The Madrean sky islands are the only place in Arizona where you’ll find the lemon lily (Lilium parryi), the only true lily native to the state. The Mount Graham red squirrel, named for the highest peak in the Pinaleño Mountains of Eastern Arizona, lives only in that range. And numerous bird species that are more prevalent in Mexico can be spotted in Southeastern Arizona’s high country. Even jaguars, thought to have been extirpated from the state decades ago, have been spotted in the mountains in recent years.

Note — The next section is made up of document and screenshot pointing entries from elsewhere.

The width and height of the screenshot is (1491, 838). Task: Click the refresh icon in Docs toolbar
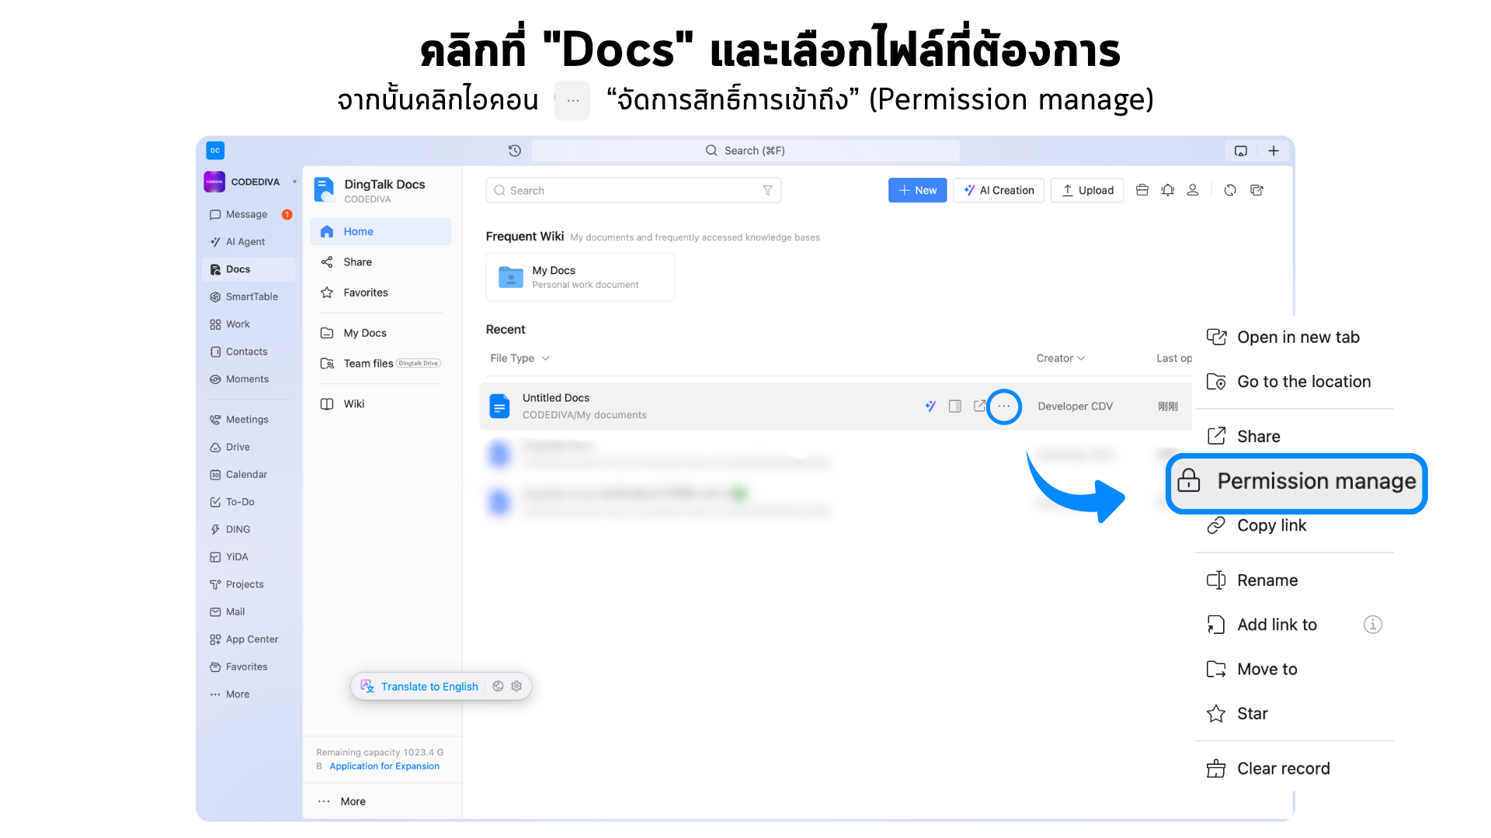pyautogui.click(x=1230, y=190)
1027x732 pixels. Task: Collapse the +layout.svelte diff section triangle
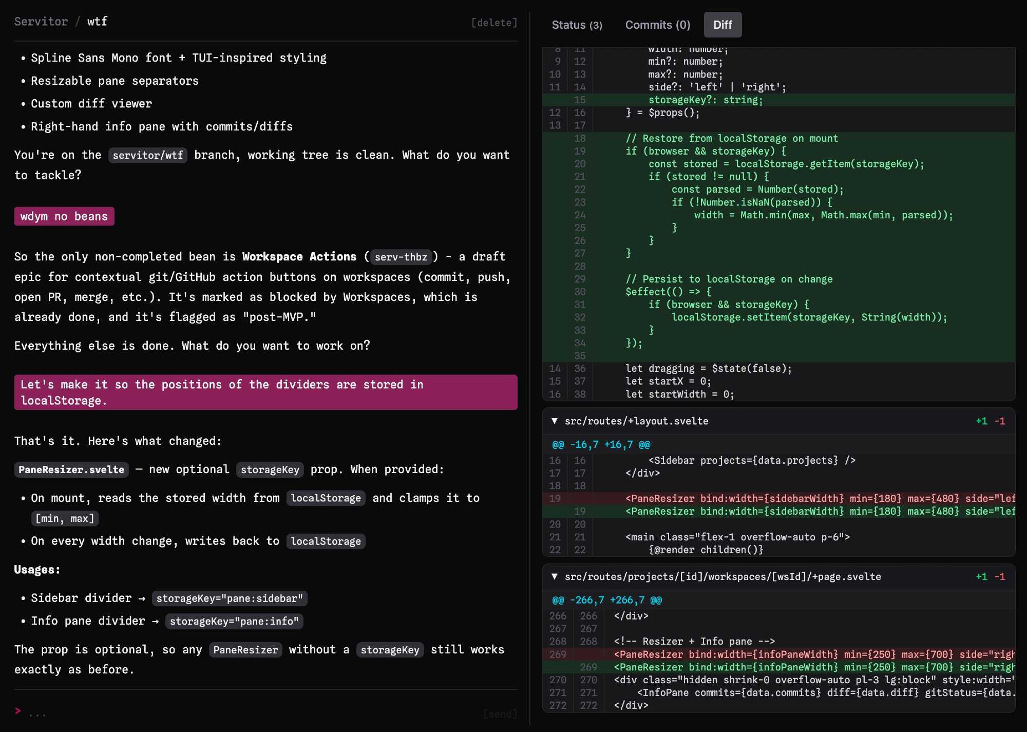tap(555, 421)

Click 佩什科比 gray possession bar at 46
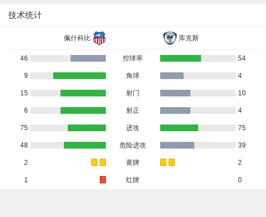(88, 58)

For residents or visitors looking to get a taste of the sky islands, Fischer has three suggestions. His former home in the Chiricahuas offers geological wonders and plenty of species diversity. Mount Lemmon, the high point of the Tucson area’s Santa Catalina Mountains, is easily accessed via a paved road that passes through six vegetation communities, starting with the Sonoran Desert and ending in a mixed-conifer forest. And Madera Canyon, in the Santa Rita Mountains southeast of Tucson, has a lower elevation but harbors hundreds of the border region’s bird species, including the magnificently colored elegant trogon.
For Fischer himself, though, it’s hard to choose a favorite memory, but he recalls nights spent atop isolated peaks, surrounded by that seemingly endless desert sea — always with a camera and binoculars in hand. “Just so many wonderful experiences,” he says. “It’s been a lifelong joy to do all this.”